Porque la Revolución se ha ocupado mucho del macrobienestar, y ello está bien, pero descuida mucho el microbienestar, aquellas pequeñas cosas que también conforman la vida, y tienen que ver con los sueños personales, gustos individuales, intereses particulares de las personas, sin importar para nada el colectivo.
Aquí no es lo que tú quieras, lo que busques, lo que logres, no, es lo que te toque. Y por eso la mayoría de la población está como un pajarillo, con la boca abierta esperando la migaja que le darán.
Otro asunto se encuentra en la sustancia del propio sistema, que manipula a las personas, las fuerza a ser cómo ellos quieren que sean, a que cumplan las tareas por obligación y no por convicción, y hay razones ideológicas, políticas y sociales, muchas veces movidas por el oportunismo, que te convierten en una cosa, te adocenan, y cada día pierdes más personalidad, más características propias, dejas de ser tú para convertirte en nosotros, en algo amorfo, sin ideas, sin criterios, sin voz ni voto.
Y si tienes talento Findy, sabes que no encontrarás el camino.
También hay muchas carencias, necesidades básicas no satisfechas y de las cuáles nadie se acuerda.

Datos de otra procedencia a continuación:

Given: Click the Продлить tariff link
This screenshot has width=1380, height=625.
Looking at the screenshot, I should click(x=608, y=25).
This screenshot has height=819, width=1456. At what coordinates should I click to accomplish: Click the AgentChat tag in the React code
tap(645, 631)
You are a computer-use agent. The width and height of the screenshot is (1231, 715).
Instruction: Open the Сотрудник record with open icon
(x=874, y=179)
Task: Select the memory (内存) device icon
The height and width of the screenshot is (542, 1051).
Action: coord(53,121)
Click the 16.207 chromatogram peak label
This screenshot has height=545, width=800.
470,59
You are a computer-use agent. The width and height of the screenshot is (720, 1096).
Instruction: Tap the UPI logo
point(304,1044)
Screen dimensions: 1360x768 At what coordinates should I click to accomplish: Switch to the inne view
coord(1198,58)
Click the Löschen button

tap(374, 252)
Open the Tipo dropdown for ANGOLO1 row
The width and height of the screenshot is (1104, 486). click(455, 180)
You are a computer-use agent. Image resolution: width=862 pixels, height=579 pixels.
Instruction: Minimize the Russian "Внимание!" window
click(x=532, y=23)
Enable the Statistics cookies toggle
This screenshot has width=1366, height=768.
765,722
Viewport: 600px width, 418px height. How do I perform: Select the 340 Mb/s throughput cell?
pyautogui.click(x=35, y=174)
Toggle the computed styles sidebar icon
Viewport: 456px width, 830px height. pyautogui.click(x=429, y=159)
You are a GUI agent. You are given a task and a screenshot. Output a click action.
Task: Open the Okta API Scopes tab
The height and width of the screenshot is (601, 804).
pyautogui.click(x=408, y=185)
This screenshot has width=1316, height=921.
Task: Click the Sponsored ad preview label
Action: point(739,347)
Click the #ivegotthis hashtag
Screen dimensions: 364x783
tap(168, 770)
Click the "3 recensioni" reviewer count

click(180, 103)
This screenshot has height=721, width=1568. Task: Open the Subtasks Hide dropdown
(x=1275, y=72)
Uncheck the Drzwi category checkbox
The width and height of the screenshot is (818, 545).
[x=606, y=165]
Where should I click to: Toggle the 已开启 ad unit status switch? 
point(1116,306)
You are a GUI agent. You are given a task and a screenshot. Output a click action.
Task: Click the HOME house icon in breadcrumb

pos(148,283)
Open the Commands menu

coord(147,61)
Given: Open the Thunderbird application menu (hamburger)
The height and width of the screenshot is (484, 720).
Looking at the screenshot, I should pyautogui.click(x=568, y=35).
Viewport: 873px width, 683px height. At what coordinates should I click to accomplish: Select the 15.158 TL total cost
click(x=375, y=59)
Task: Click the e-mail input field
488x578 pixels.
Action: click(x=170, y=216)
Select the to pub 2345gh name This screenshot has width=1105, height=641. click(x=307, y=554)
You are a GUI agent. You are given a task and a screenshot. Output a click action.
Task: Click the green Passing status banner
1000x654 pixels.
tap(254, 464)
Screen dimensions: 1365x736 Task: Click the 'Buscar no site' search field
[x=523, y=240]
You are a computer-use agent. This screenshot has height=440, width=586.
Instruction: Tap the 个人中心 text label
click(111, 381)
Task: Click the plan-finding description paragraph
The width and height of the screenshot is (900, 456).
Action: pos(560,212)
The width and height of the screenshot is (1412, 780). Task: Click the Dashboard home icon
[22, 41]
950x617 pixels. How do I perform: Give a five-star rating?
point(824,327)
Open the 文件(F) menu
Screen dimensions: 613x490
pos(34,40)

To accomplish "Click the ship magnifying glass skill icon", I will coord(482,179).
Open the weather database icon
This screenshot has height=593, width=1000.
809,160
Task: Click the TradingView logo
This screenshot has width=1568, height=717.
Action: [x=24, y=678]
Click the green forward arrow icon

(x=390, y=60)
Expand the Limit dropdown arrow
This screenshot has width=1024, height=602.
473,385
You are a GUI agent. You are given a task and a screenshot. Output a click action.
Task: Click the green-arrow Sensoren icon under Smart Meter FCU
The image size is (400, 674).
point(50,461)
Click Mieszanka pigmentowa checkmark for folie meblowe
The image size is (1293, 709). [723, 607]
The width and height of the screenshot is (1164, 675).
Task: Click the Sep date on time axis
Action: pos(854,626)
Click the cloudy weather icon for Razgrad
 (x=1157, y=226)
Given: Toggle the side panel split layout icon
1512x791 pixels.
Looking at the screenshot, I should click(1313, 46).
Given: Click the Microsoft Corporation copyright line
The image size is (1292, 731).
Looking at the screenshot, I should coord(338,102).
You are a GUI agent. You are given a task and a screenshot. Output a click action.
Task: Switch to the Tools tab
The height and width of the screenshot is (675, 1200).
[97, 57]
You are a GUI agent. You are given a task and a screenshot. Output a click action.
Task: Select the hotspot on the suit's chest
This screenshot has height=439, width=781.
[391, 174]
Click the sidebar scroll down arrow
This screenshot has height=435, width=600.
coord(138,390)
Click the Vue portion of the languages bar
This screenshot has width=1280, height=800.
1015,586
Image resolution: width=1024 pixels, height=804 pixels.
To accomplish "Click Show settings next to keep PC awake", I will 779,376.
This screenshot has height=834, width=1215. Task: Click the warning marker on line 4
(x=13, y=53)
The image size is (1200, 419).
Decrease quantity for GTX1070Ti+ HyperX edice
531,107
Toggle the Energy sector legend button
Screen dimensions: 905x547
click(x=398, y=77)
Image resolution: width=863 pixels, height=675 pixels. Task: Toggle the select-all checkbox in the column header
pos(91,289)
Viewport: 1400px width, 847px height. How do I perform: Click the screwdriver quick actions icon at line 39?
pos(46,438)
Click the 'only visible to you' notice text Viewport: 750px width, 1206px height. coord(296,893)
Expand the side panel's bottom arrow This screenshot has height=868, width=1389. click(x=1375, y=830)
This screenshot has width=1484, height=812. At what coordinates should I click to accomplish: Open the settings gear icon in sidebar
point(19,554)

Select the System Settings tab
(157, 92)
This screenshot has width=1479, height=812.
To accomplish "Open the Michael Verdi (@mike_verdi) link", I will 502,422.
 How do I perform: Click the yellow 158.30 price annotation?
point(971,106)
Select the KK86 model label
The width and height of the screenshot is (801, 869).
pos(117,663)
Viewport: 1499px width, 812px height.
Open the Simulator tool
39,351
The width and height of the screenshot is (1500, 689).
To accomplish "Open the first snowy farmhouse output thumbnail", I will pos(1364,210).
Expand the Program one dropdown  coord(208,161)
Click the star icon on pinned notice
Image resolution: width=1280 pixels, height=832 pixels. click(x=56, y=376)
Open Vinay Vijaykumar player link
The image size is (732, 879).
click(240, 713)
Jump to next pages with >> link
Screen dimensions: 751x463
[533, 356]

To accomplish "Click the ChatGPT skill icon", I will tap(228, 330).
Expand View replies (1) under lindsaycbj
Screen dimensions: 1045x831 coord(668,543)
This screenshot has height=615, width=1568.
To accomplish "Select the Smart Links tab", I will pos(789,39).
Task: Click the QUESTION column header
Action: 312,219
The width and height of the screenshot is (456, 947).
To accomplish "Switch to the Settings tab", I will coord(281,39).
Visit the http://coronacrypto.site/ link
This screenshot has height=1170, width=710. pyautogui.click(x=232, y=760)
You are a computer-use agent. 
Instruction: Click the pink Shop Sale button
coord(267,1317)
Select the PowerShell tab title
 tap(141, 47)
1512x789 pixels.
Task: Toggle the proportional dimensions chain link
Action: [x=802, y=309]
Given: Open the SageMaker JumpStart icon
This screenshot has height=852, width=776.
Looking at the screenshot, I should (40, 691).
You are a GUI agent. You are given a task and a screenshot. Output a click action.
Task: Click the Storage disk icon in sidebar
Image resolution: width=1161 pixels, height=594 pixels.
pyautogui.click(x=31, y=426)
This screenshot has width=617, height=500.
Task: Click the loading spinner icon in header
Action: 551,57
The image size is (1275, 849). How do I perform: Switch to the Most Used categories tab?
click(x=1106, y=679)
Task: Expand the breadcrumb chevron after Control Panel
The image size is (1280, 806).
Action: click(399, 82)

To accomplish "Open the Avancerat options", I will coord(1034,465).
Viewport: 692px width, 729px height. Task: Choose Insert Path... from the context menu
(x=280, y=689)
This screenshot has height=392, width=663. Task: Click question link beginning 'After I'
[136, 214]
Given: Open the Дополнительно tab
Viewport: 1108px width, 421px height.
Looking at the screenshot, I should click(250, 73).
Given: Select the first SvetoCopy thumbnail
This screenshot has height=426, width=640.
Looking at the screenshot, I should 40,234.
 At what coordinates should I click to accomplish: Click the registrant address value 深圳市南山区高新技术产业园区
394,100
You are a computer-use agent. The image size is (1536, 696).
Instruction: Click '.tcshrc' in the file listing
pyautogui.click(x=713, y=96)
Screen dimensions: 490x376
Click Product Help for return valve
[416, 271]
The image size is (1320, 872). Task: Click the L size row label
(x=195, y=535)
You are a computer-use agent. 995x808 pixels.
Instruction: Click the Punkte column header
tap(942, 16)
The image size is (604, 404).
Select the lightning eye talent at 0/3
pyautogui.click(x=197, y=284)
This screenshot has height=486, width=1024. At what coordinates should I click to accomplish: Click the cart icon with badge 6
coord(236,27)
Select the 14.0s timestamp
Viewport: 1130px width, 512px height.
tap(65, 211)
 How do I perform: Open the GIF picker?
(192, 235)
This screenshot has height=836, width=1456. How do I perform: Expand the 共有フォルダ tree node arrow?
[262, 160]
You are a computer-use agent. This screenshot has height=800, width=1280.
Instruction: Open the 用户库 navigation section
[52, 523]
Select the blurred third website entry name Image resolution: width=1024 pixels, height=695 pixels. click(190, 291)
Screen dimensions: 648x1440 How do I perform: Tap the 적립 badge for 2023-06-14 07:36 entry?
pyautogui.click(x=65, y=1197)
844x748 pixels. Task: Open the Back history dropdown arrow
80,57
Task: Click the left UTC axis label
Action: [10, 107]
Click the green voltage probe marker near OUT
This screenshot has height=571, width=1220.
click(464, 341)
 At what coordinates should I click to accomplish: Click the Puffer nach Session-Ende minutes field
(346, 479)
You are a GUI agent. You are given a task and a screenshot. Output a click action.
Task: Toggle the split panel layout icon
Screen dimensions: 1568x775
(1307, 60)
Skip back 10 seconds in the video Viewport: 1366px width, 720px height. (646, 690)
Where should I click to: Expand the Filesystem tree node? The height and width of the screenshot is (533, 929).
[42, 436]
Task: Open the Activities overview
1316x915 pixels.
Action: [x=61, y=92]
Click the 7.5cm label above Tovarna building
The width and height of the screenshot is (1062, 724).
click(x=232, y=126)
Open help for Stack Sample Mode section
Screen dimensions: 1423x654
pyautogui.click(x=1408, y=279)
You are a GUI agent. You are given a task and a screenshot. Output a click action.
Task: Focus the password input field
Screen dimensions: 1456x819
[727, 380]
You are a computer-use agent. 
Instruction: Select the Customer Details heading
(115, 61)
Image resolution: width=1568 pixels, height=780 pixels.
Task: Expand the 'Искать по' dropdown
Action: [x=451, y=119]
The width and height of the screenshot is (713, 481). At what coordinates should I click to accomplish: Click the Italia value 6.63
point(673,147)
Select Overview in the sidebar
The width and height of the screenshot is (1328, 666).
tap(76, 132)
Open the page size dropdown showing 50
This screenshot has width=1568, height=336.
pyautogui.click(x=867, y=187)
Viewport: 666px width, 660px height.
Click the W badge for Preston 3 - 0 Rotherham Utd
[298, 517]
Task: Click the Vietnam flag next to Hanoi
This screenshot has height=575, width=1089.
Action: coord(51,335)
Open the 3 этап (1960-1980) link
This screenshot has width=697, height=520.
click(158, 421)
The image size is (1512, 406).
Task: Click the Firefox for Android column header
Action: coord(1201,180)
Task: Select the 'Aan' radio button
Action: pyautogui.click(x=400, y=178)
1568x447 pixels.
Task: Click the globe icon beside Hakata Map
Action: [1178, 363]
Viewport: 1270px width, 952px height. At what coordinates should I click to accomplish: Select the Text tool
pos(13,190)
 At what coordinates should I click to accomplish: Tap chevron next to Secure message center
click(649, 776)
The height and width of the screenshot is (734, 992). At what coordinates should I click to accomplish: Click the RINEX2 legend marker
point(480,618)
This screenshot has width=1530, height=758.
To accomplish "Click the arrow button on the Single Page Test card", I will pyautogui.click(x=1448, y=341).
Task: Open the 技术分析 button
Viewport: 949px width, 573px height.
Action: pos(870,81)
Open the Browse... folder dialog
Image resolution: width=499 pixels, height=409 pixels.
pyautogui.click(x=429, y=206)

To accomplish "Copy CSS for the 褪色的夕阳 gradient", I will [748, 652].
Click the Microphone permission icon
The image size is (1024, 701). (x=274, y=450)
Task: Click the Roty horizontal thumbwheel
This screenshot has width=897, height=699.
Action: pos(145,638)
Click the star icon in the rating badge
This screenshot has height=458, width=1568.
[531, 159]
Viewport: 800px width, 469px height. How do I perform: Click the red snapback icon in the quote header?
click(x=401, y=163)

Con el picadillo de soya que es más soya que carne, y las patas de pollo congelado no se alimenta a un país, eso tienen que saberlo los que gobiernan. No hay ni papel higiénico.
El transporte público no existe, y se ha puesto de moda la bicicleta. La gente está escuálida de tanto pedal, y pedal y los accidentes en La Habana están a la orden, a toda hora hay un ciclista muerto en los hospitales.
La electricidad cada vez es más escasa, y entonces se echa a perder la poca comida que tienes,. y los refrigeradores solo conservan agua en su interior.
La ropa es otra insuficiencia. Nadie piensa que uno tiene que vestirse, que necesita ropa interior, y medias, zapatos, camisas, y pantalones o sayas, y blusas. No existen, no hay dónde comprarlas, y entonces usted va a un teatro y se encuentra al público vestido con ropas gastadas por el lavar y planchar, ropas que tienen un brillo opaco de tanta fricción, a veces remendadas con sumo cuidado.
Los salarios son una ficción. A nadie le alcanza para mantener a su familia. Y no se puede vivir al día, resolviendo para comer hoy y sin saber qué comerás mañana, tampoco se puede vivir de la caridad pública, mucho menos vale la pena vivir robando, porque apropiarte, Findy, de lo que no es tuyo es robar, es enlodar los principios, envilecer la ética, y en fin, perder la decencia. Pero es que la tenencia de dólares también es ilegal, y entonces ni una ayuda familiar se puede recibir, porque aunque lleguen los billetes, ¿dónde vas a comprar cosas?, tienes que hacerte amigo de un extranjero que viva en Cuba, para que te compre algo en la Diplotienda, y ello con sumo cuidado, porque es delito.
Y ahí caemos en las arbitrariedades, la libertad que uno tiene es entrecomillada, porque se toman medidas y se hacen leyes de espalda a la realidad, fuera de la lógica, y sin una consulta colectiva, por ejemplo, eres dueño de tu casa y no la puedes vender, pero tampoco puedes comprar o alquilar una si hiciera falta, y la hacinación de varias generaciones de familias en una sola casa es aberrante,»el que se casa, casa quiere«, decía el viejo refrán, pero aquí no hay posibilidad, no puede haber ni sueños. Por otro lado, si te han dado un auto por buen trabajo o algún otro gran esfuerzo, no lo puedes vender ni aún donárselo a alguien de tu familia tan cercano como tus hijos.